Wien will dem Massentourismus entsagen
Der Tourismus hat sich in Österreich in wenigen Jahrzehnten zu einem tragenden Wirtschaftssektor entwickelt. In Wien steht er etwa für jährlich 4 Milliarden Euro an Wertschöpfung und 90.000 Arbeitsplätze. Seit 1990 sind die Ankünfte in Wiener Beherbergungsbetrieben um über 150 Prozent auf 7,5 Millionen Besucher 2018 angewachsen. „Wien ist zunehmend gefragtes Reiseziel und wir bekennen uns weiter zu Wachstum, aber nicht um jeden Preis. Wiens neue Visitor Economy Strategie steht für einen frischen Denkansatz und nachhaltige Entwicklung, die die Grundlagen des Erfolges nicht untergräbt, sondern im Einklang mit den Bedürfnissen der hier lebenden Menschen steht. Die zentrale Frage für die kommenden Jahre lautet daher nicht, was unsere Stadt für den Tourismus tun kann, sondern darauf zu fokussieren, was Tourismus für unsere Stadt tun kann!“, erklärt Wiens Bürgermeister Michael Ludwig den Ansatz der Wiener Visitor Economy Strategie 2025. Immerhin neun von zehn Wienern geben regelmäßig an, dass sie dem Tourismus positiv gegenüberstehen – und das soll sich auch nicht ändern, Stichwort „Overtourism“.
Klasse statt Masse
Konkret will man mit dem neuen Ansatz den Tourismus zwar weiterhin forcieren, aber nicht um jeden Preis. „Klasse statt Masse“ könnte man auch sagen. Konzentrieren will sich der WienTourismus daher vor allem auf eine zahlungskräftige Klientel, zu der etwa auch Kongressbesucher zählen, die stastistisch gesehen mit rund 540 Euro/Tag mehr als doppelt so viel Geld ausgeben wie der durchschnittliche Wien-Besucher. „Mit der neu akzentuierten Marke ‚Meeting Destination Vienna‘ positionieren wir Wien ab sofort noch prägnanter als Destination für Kongresse und Firmenveranstaltungen auf dem Weltmarkt“, so WienTourismus-Chef Norbert Kettner.

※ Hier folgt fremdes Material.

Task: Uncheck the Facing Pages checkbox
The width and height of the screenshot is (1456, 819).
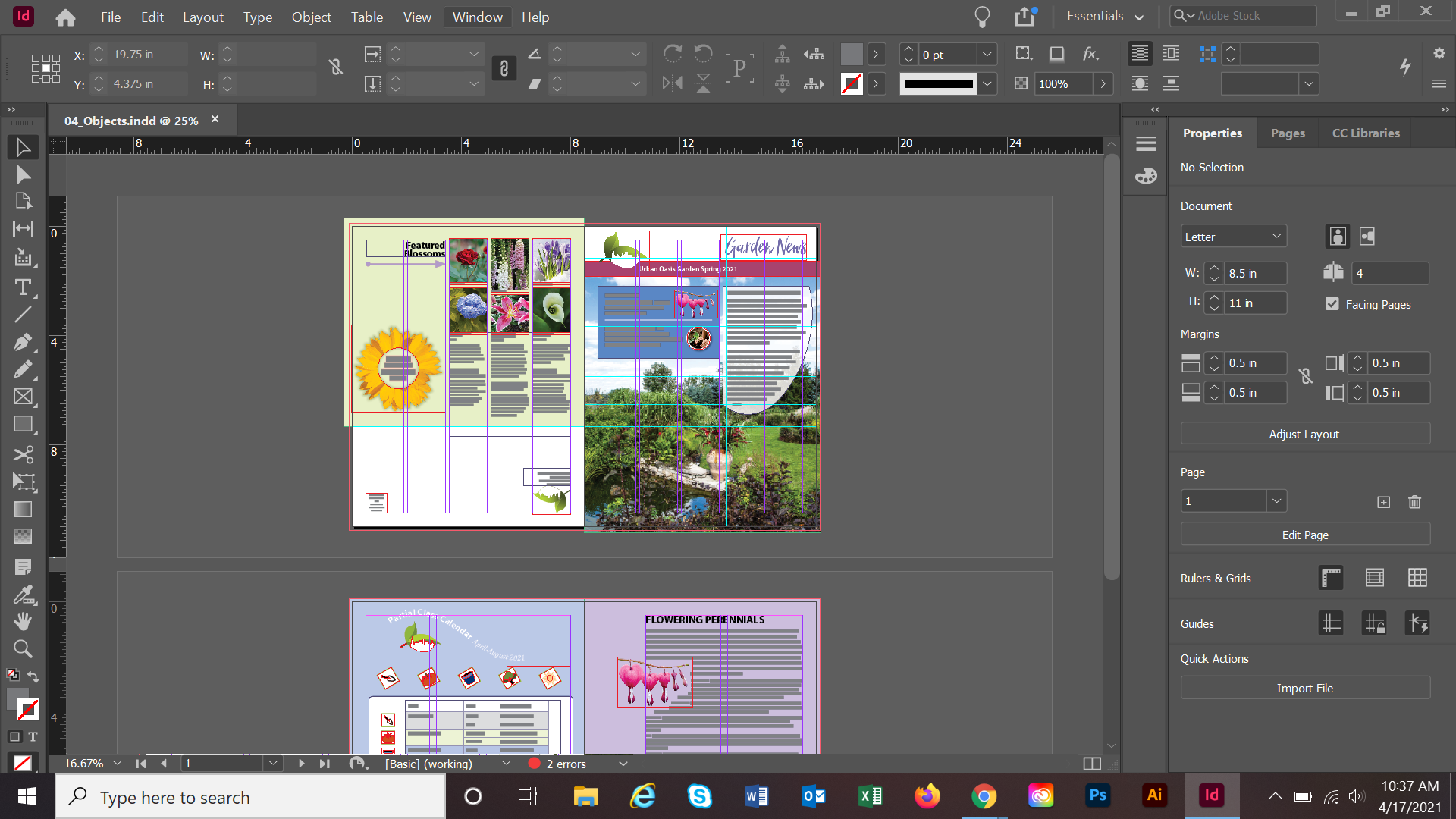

„Massentourismus organisiert sich von selbst. Jeder Gast, der Wien besucht, ist uns lieb und teuer – doch Angebote, die ungebremsten Massentourismus mit sich bringen und der Tourismusverträglichkeit entgegenstehen, wird Wien auch in Zukunft weder fördern noch vermarkten“, erklärt Kettner. „Unsere Marketingaktivitäten werden wir künftig noch fokussierter an jenen Kernzielgruppen ausrichten, die dem Premium-Anspruch unserer Visitor Economy Strategie entsprechen – beispielsweise die Meeting-Industrie, Luxusreisende oder die LGBT-Zielgruppe. Kunst und Kultur werden dabei mittel- und unmittelbar zentrales Leitmotiv unserer Marketingaktivitäten bleiben. Gelernte Formate stehen umso stärker auf dem Prüfstand“, kündigt Kettner an, künftig etwa auf die Teilnahme an der Internationalen Tourismusbörse (ITB) in Berlin zu verzichten. Damit soll auch der „Verramschung“ der Straßen durch Souvenierstandln oder die inflationären „Mozart-Verkäufer“ ein Riegel vorgeschoben werden.
Ökologie im Fokus
Nicht zuletzt will Wien den Tourismus auch nachhaltiger und „grüner“ gestalten. So will man auf Kurzstrecken die Anreise nach Wien mit dem Zug statt mit Auto oder Flugzeug forcieren. Die Zertifizierung von Wiener Betrieben mit dem Österreichischen Umweltzeichen, die Klassifizierung von Hotels anhand von Nachhaltigkeitskriterien sowie Green Meetings im Tagungswesen sind weitere zentrale Handlungsfelder.